WHAT YOU NEED TO DO ::
1. According to the passage on Hévíz Lake's history, in what year did Count Gyorgy Festetics pipe the lake's water into a bathhouse?
2. Please continue the passage on Hévíz Lake's history from its last sentence onward.

TEXT TO READ ::
* Begin *

Hévíz Lake began its rise to prominence and popularity during the late 18th century. In 1795 Count Gyorgy Festetics piped the thermal lake’s bountiful waters into a bathhouse. This created Hévíz’s first spa and the march to modern tourism was well on its way. This was the trigger for Hévíz to become a playground for the aristocracy. Aristocrats and spas have a lengthy history in central Europe. The 19th and early 20th centuries brought royalty and nobility to such famed spa towns as Bad Ischl, Marienbad and Hévíz among many others. The waters were preserved for the privileged. Tourism for the aristocracy flourished. In retrospect, this period seems to be one long, grand and final belle époque. Scores of European nobility made their way to Hévíz, the majority of them connected in some way to the Austro-Hungarian Empire. The thermal waters were a sparkling wayside in an era that glittered all the way to its end. The nobility felt the water’s healing powers to the full, but the forces of nature could only be kept away from the masses for so long. What had allured aristocrats to Hévíz were not just the waters, but the opportunity to socialize among the upper classes. Soaking to their heart’s content, surrounded by languid water lilies floating atop the thermal water’s surface, it must have been quite an era. Yet nothing lasts forever, especially power, wealth and privilege. Ideological forces were about to be unleashed that would change the visitor demographic of Hévíz irreparably.

* End *

EXTRACTED DATA ::
* Begin *

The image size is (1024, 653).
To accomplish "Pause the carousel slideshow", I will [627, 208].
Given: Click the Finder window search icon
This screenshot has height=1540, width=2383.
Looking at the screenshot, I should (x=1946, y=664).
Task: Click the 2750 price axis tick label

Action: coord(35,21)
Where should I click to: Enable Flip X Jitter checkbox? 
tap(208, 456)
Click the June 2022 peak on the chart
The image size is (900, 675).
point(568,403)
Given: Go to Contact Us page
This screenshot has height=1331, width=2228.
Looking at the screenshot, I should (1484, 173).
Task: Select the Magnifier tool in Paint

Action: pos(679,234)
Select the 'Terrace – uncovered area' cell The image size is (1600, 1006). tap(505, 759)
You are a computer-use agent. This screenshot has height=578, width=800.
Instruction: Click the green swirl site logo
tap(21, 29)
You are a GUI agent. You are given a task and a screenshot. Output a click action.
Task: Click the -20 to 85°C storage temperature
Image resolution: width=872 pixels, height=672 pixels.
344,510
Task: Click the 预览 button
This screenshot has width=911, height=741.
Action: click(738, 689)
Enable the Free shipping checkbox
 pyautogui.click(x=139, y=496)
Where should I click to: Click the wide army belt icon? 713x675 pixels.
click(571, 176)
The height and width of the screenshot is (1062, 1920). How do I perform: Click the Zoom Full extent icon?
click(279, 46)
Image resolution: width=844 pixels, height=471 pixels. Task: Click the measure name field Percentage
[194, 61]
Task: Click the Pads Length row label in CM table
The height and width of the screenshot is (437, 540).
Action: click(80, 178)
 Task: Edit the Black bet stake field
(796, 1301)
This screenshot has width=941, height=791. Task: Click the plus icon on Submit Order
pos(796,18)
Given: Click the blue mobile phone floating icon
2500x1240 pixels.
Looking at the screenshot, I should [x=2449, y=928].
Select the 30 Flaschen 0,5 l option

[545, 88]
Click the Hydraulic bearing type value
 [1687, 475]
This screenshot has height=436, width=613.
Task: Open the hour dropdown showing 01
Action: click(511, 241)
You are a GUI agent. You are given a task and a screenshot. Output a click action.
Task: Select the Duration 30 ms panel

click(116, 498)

* End *

ANSWERS IN ORDER ::
1. 1795

2.
Magnificence & Indifference – Natures: Human & Otherwise
The First World War upended the old elite, but Hévíz retained some of its charm, if not its glory. In the years that followed, the waters continued to offer solace. In the aftermath of a fallen empire, with the world thrown into chaos, as radical change transformed Hungary from a sizeable kingdom into a mid-sized nation, the thermal waters at Hévíz kept coming forth. Here was the magnificence of nature utterly indifferent to the calamitous fortunes that were about to transform human affairs. The spirit of this short lived age can be seen in a photo taken at the lake in 1933. Men and women face the camera. They soak and smile brightly. They look so happy, so relaxed, they have no idea of what was to come. They do not know of the next war or the even longer cold one that will follow. The photo shows a moment that was filled with pure enjoyment. This was what they experienced, what they felt. This was the human experience of Hévíz Lake as it was then, as it had always been and as it would never be again, on the verge of succumbing to the forces of communism and capitalism.